USCGC Kangaroo, later USCGC AB-6, was United States Coast Guard patrol boat in commission from 1919 to 1932.

==Construction and United States Navy service==

Kangaroo was built as the private motorboat Herreshoff Hull # 316 in May 1917 by the Herreshoff Manufacturing Company at Bristol, Rhode Island, one of nine identical motor boats built in anticipation of eventual acquisition by the United States Navy from their private owners. The U.S. Navy purchased her for World War I service later that year, and she was in commission as USS Kangaroo (SP-1284) from 1917 to 1919.

==United States Coast Guard service==

USS Kangaroo had been out of commission for six months when the U.S. Navy transferred her to the United States Department of the Treasury at Key West, Florida, on 22 November 1919, for use by the U.S. Coast Guard. The Coast Guard commissioned her as USCGC Kangaroo.
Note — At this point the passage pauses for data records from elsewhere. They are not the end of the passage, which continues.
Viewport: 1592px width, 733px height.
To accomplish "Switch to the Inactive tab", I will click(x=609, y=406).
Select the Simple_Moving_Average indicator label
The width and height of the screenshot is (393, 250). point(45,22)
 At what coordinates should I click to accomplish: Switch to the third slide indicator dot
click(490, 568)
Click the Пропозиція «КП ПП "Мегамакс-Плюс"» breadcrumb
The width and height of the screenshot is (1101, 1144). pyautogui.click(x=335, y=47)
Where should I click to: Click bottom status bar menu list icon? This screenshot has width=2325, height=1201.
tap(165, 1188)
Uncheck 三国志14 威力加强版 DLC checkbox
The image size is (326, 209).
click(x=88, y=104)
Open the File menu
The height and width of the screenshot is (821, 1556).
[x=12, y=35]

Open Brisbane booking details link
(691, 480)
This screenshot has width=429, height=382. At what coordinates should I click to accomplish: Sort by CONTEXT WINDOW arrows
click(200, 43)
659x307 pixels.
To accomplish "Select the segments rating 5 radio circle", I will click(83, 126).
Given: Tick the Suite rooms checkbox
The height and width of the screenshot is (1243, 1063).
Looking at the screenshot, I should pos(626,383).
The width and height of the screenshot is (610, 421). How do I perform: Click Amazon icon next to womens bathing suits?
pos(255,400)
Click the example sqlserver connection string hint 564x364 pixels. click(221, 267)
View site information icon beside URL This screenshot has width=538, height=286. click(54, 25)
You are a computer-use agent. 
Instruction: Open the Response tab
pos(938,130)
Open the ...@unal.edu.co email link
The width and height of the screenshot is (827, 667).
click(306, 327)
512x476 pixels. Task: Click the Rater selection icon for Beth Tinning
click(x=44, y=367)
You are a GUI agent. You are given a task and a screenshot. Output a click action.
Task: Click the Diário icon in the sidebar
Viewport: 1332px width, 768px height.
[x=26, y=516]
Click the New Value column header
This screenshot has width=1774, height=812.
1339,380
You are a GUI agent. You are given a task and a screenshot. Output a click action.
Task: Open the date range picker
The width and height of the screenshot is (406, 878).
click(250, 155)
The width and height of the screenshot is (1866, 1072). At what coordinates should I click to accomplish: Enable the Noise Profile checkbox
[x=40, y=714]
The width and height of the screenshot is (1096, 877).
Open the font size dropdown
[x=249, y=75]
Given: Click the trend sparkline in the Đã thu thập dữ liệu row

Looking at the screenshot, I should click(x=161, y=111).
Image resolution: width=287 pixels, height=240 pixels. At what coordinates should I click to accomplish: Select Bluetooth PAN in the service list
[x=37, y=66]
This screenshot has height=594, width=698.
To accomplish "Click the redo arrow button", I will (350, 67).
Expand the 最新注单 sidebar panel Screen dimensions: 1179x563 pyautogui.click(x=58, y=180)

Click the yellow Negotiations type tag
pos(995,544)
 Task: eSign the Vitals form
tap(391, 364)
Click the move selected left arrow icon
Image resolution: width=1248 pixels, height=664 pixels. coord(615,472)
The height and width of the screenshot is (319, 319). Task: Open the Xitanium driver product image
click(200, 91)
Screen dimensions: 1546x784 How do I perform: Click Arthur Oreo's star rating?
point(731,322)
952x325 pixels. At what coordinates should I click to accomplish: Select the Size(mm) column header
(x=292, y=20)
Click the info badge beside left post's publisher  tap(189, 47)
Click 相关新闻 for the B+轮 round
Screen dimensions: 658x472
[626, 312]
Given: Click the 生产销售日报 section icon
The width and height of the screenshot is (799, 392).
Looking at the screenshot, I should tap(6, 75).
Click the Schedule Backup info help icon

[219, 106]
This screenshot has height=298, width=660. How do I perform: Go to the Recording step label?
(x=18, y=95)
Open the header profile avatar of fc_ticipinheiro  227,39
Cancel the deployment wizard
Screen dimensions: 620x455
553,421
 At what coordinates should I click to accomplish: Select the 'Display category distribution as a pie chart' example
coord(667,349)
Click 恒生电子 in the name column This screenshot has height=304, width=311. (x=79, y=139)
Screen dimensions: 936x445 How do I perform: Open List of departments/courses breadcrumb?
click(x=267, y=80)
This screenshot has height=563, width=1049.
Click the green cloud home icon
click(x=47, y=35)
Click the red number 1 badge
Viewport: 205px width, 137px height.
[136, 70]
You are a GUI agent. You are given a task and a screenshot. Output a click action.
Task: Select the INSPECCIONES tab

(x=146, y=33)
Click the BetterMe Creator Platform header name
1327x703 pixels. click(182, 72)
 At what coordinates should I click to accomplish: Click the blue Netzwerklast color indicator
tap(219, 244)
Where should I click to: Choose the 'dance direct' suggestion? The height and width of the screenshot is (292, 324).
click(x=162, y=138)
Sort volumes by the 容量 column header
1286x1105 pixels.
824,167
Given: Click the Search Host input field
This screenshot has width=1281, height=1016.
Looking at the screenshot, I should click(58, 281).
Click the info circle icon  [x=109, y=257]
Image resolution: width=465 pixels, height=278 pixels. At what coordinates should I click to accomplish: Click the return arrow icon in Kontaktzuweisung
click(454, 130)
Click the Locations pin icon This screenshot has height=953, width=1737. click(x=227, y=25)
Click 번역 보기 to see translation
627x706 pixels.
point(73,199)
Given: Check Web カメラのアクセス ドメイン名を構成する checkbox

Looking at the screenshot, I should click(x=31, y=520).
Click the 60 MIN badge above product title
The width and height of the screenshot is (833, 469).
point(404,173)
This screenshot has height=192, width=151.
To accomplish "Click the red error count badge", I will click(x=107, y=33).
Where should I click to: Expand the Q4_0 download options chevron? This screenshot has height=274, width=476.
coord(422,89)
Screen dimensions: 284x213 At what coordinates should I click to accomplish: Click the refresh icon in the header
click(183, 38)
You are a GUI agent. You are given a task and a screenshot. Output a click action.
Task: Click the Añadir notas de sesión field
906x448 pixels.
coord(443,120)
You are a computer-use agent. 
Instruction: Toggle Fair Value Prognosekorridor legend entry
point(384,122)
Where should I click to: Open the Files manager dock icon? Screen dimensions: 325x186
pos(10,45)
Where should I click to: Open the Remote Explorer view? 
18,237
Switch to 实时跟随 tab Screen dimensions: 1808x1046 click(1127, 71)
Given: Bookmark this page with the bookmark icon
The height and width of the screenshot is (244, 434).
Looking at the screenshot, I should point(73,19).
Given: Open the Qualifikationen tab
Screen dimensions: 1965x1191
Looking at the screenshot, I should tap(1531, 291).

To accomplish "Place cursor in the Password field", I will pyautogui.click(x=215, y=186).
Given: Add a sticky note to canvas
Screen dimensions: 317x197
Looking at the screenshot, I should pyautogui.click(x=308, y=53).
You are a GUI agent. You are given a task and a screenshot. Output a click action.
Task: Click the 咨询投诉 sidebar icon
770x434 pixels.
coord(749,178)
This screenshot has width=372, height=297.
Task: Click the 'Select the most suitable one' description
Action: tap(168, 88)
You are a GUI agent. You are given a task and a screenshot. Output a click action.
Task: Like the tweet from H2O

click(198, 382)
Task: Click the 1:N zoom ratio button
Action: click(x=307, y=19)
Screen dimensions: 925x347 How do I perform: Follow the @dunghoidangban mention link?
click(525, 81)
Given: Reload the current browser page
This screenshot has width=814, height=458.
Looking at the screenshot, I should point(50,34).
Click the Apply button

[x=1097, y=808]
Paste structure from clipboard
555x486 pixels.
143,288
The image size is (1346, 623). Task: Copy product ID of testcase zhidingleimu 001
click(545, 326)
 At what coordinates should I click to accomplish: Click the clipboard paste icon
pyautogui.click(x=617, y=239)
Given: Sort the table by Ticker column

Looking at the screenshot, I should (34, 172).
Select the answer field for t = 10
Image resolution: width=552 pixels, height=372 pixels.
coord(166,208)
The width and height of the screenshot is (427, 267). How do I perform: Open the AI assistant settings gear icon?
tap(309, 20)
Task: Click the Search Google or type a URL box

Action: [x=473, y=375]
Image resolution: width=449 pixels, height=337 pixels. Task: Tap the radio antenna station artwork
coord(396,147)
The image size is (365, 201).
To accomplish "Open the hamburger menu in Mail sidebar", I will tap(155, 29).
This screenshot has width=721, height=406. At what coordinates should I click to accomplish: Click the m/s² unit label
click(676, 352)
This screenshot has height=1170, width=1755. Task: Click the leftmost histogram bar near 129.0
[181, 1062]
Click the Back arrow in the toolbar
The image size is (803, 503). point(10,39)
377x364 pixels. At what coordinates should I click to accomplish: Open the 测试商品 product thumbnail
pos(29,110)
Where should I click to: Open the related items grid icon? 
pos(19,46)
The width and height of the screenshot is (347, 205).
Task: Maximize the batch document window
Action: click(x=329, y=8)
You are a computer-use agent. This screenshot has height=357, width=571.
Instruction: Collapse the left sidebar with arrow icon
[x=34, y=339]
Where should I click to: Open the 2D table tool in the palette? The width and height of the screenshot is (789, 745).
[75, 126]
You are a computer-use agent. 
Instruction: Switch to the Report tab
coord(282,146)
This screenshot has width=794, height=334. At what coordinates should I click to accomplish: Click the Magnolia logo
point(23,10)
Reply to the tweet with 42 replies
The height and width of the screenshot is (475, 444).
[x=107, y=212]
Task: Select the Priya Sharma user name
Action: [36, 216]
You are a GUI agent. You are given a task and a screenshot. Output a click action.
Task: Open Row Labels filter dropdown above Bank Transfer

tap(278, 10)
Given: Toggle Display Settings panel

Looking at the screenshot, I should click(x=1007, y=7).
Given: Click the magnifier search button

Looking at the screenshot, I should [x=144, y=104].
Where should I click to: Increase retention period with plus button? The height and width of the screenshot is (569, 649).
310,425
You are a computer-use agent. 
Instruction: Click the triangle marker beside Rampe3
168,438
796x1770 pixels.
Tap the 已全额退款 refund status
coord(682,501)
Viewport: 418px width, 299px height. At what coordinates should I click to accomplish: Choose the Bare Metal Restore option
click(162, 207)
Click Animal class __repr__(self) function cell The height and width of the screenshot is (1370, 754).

The Coast Guard used Kangaroo for customs and coastal surveillance patrols. She served at Key West until assigned to Charleston, South Carolina, on 1 January 1923. She was renamed USCGC AB-6 on 6 November 1923, and later served at Norfolk, Virginia.

AB-6 was sold at Norfolk on 1 October 1932 to John H. Curtis for $200 (USD).